Collected data entries:

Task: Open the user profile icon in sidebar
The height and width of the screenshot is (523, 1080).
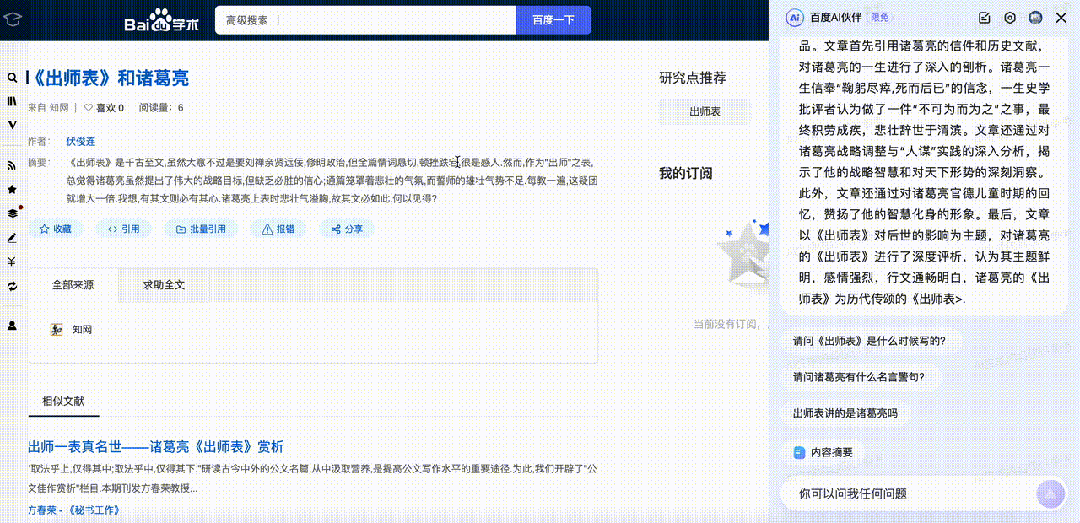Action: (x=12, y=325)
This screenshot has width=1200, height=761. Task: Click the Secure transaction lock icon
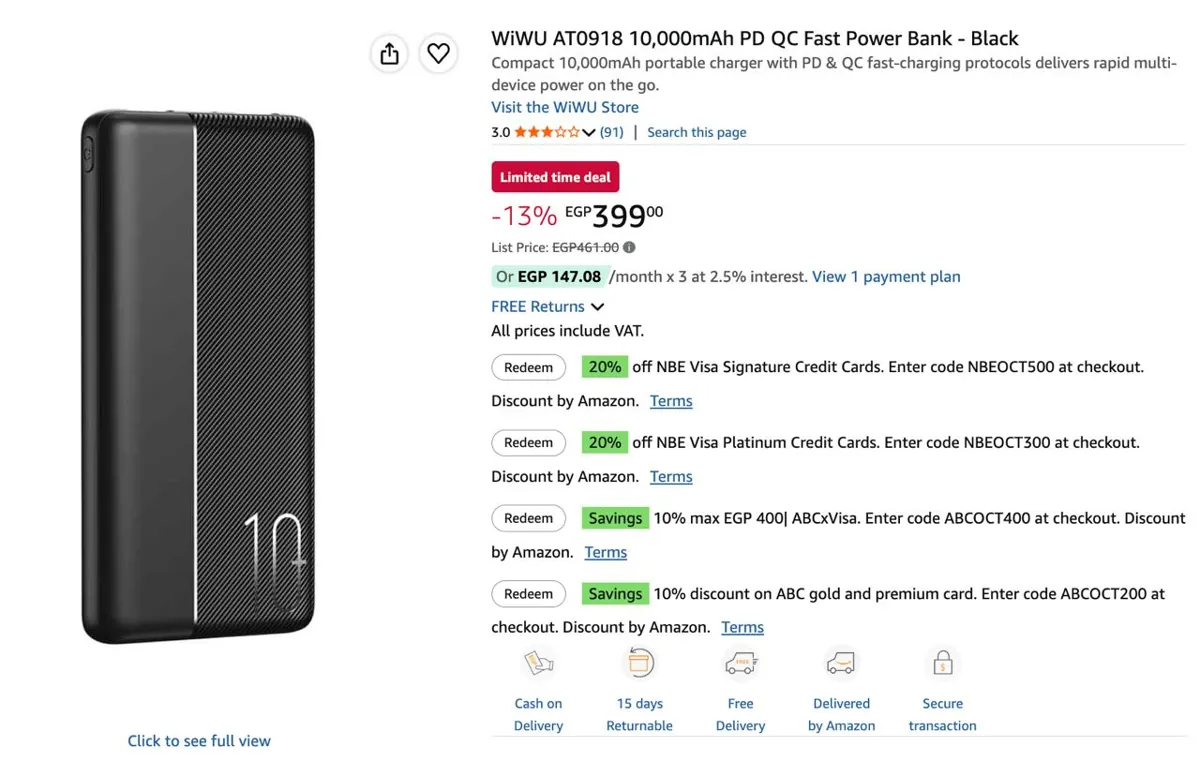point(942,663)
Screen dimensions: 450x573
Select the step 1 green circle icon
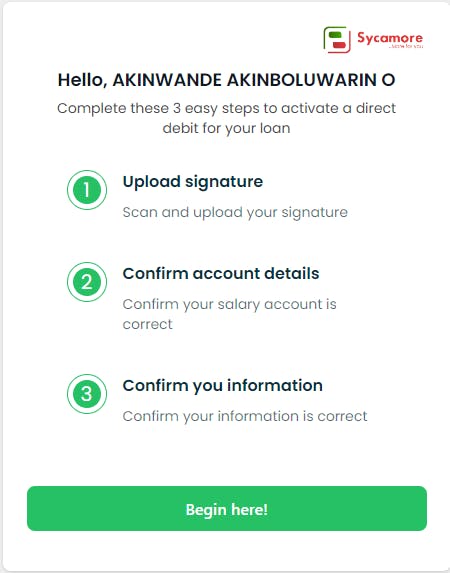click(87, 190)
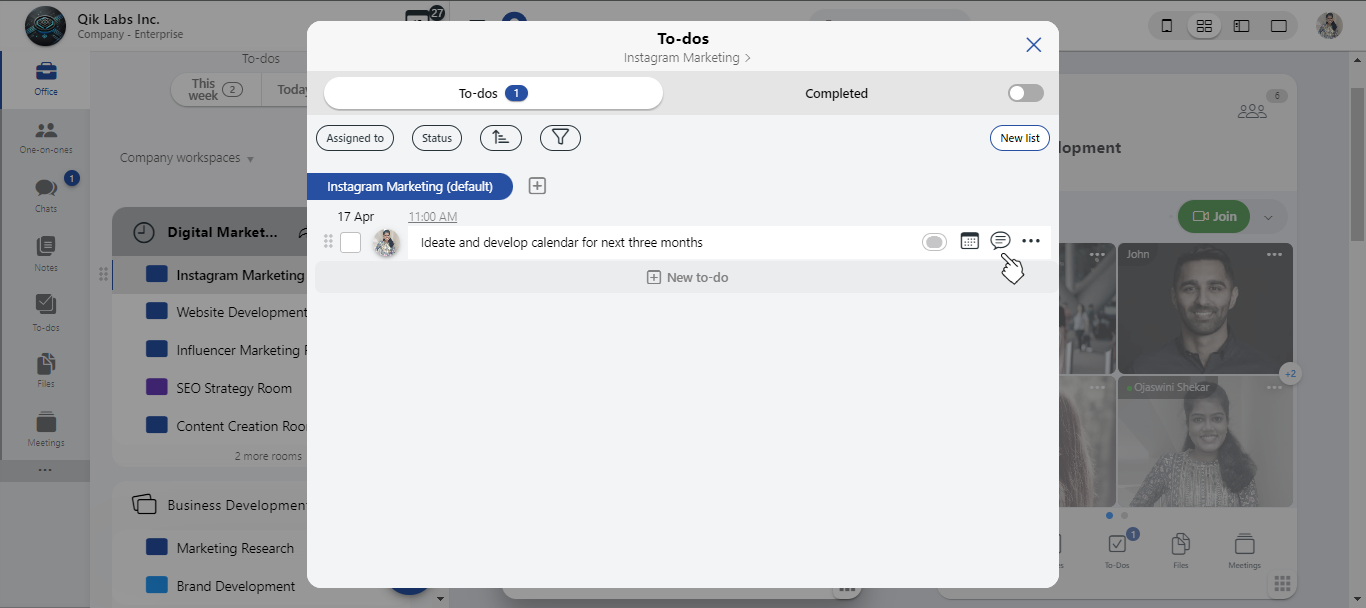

=== WHAT TO DO ===
Drop the images and quote the entries word for word.

=== YOUR RESPONSE ===
Task: Open the user profile icon in sidebar
The height and width of the screenshot is (523, 1080).
Action: (x=12, y=325)
This screenshot has width=1200, height=761. Task: Click the Secure transaction lock icon
point(942,663)
Screen dimensions: 450x573
Select the step 1 green circle icon
click(87, 190)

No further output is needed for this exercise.